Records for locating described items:

START

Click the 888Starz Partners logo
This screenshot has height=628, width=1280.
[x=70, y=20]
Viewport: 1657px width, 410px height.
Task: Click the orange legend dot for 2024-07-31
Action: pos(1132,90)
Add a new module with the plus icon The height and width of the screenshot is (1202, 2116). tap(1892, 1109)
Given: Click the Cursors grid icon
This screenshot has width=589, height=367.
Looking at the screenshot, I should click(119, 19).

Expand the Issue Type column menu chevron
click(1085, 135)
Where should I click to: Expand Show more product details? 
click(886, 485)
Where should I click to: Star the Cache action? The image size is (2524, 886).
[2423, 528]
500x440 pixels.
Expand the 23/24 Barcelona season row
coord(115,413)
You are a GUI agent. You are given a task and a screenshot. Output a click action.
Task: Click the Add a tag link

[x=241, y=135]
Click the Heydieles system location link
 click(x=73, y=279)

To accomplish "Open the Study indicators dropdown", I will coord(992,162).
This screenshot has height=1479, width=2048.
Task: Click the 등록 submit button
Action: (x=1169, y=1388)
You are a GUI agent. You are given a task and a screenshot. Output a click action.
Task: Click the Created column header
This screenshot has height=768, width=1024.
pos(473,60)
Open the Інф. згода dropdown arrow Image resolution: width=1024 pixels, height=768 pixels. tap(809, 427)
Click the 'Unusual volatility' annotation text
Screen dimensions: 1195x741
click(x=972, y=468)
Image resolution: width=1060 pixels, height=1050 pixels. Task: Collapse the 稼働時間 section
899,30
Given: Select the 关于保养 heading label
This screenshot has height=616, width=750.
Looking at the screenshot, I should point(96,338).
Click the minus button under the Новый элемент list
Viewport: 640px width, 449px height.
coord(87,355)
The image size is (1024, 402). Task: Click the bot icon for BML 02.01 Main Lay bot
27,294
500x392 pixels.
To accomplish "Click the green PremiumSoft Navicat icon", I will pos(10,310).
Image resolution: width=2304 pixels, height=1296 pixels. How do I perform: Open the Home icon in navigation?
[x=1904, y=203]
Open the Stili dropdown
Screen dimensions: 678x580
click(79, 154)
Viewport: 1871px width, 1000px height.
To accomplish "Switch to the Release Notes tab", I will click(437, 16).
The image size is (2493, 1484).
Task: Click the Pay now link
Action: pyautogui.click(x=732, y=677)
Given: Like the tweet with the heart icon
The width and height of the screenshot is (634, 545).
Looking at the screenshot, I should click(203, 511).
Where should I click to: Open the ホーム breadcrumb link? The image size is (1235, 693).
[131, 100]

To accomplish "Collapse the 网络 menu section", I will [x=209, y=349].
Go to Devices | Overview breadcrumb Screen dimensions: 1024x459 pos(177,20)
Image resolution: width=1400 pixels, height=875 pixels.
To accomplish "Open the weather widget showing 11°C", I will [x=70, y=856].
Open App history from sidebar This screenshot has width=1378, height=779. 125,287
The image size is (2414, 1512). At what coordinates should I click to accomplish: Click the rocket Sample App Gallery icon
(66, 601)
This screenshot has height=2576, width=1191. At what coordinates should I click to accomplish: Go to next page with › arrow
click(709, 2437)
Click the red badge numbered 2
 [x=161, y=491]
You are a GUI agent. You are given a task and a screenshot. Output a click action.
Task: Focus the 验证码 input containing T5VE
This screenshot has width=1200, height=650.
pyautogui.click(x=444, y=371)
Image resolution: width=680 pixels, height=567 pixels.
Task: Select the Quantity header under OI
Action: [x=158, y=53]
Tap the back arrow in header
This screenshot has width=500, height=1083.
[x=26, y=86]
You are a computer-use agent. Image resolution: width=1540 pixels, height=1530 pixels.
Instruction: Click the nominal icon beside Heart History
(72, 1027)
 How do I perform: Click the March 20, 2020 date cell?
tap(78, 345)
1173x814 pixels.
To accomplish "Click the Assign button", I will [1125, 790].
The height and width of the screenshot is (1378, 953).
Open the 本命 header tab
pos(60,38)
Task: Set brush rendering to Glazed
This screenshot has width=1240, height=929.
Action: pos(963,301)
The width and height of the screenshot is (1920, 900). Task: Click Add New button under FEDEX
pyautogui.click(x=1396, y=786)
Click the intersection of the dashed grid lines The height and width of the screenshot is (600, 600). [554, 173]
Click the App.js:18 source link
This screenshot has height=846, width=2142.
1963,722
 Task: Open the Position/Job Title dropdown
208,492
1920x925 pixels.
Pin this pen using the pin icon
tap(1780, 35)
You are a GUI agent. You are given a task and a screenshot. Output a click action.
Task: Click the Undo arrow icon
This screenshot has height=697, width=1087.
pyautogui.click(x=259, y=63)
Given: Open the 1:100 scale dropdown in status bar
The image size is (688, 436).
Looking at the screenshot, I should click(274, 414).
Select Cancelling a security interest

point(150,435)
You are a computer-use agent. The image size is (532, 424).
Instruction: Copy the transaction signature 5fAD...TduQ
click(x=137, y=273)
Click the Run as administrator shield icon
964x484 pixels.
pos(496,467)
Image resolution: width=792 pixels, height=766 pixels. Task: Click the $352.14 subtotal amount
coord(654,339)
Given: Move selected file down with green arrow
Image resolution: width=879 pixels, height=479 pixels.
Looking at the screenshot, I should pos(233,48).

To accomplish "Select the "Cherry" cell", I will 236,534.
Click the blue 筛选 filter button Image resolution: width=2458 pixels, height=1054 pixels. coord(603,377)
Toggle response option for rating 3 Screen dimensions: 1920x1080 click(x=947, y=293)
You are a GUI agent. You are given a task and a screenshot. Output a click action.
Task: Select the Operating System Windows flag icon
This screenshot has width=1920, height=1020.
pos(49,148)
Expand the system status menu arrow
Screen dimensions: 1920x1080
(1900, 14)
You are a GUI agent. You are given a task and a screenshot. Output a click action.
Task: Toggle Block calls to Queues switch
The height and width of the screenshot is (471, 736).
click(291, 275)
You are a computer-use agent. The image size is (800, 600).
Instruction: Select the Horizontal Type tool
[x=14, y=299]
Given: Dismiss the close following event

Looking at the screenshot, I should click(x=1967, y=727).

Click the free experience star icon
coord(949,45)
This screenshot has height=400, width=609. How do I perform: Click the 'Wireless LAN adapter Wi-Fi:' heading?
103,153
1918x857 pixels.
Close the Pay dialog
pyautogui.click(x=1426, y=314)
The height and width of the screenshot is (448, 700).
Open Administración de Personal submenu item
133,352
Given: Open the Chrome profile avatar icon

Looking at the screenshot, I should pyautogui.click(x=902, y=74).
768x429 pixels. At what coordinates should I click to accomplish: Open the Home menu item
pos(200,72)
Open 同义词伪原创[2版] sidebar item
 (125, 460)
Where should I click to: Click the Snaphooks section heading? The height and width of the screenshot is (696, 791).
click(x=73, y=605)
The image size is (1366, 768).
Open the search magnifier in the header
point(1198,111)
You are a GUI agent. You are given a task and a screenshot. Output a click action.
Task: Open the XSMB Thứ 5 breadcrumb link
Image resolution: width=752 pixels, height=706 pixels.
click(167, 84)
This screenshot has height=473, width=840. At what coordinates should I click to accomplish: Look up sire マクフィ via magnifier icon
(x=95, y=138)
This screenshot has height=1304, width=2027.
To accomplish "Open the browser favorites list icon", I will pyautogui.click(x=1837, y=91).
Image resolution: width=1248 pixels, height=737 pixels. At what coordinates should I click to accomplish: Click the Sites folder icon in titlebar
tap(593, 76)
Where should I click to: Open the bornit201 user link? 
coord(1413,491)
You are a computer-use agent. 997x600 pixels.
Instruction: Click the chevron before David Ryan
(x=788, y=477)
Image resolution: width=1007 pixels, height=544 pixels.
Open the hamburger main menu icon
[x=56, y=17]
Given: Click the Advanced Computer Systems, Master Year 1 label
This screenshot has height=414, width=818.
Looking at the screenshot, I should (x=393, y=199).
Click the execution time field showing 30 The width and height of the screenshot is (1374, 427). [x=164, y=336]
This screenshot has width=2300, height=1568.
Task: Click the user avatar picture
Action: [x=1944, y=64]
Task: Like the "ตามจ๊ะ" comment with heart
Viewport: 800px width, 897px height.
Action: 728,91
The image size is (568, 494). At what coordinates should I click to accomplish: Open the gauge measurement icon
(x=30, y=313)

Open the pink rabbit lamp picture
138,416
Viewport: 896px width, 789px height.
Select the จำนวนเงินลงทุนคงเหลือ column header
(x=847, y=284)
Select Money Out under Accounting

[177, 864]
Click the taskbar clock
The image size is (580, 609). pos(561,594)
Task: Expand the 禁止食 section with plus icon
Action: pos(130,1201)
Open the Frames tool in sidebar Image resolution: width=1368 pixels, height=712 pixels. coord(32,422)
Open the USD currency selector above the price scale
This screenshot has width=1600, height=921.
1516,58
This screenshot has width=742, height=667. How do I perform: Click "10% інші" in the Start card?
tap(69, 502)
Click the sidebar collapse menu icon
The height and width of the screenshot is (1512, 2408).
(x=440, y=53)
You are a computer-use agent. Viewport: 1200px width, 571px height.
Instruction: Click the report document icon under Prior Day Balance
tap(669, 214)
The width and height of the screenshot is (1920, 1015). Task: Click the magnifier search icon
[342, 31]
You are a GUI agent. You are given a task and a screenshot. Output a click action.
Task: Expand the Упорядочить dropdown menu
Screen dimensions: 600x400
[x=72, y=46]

END

In the lines from the one with "Click the blue" up to and including the one with "Toggle response option", replace "blue" with "green" and write those lines out again with nothing else changed.

Final result:
Click the green 筛选 filter button Image resolution: width=2458 pixels, height=1054 pixels. coord(603,377)
Toggle response option for rating 3 Screen dimensions: 1920x1080 click(x=947, y=293)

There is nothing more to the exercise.